(Given records)

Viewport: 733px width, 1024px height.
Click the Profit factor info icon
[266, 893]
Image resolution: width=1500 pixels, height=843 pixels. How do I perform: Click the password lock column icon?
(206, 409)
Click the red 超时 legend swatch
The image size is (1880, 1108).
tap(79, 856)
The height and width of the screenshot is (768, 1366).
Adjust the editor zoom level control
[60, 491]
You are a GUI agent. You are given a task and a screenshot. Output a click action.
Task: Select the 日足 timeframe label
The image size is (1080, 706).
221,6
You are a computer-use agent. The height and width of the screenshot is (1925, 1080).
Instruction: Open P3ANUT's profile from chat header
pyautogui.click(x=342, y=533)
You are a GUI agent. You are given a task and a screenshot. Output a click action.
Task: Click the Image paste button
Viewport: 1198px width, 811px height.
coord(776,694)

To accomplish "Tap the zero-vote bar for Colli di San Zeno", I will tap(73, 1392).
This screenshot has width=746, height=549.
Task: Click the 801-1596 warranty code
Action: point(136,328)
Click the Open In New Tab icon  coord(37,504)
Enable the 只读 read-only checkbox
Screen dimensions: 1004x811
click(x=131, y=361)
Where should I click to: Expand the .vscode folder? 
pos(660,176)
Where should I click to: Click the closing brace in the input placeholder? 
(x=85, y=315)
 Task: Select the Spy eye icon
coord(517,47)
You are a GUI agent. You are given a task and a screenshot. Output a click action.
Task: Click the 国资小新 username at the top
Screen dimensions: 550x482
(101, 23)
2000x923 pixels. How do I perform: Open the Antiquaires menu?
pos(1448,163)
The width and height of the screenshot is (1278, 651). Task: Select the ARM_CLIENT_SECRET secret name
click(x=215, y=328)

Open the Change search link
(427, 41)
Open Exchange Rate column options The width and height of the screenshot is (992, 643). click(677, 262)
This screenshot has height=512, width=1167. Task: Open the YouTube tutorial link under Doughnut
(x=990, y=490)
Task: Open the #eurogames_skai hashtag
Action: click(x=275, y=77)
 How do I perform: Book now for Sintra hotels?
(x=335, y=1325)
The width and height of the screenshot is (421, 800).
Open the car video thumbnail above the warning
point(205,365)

(End Given records)

» **Exercise objective**: Once the line with "Open the Change search link" is found, transcribe it and each line after it through the final line of the entries, exactly and only.

» **Result below**:
Open the Change search link
(427, 41)
Open Exchange Rate column options The width and height of the screenshot is (992, 643). click(677, 262)
This screenshot has height=512, width=1167. Task: Open the YouTube tutorial link under Doughnut
(x=990, y=490)
Task: Open the #eurogames_skai hashtag
Action: click(x=275, y=77)
 How do I perform: Book now for Sintra hotels?
(x=335, y=1325)
The width and height of the screenshot is (421, 800).
Open the car video thumbnail above the warning
point(205,365)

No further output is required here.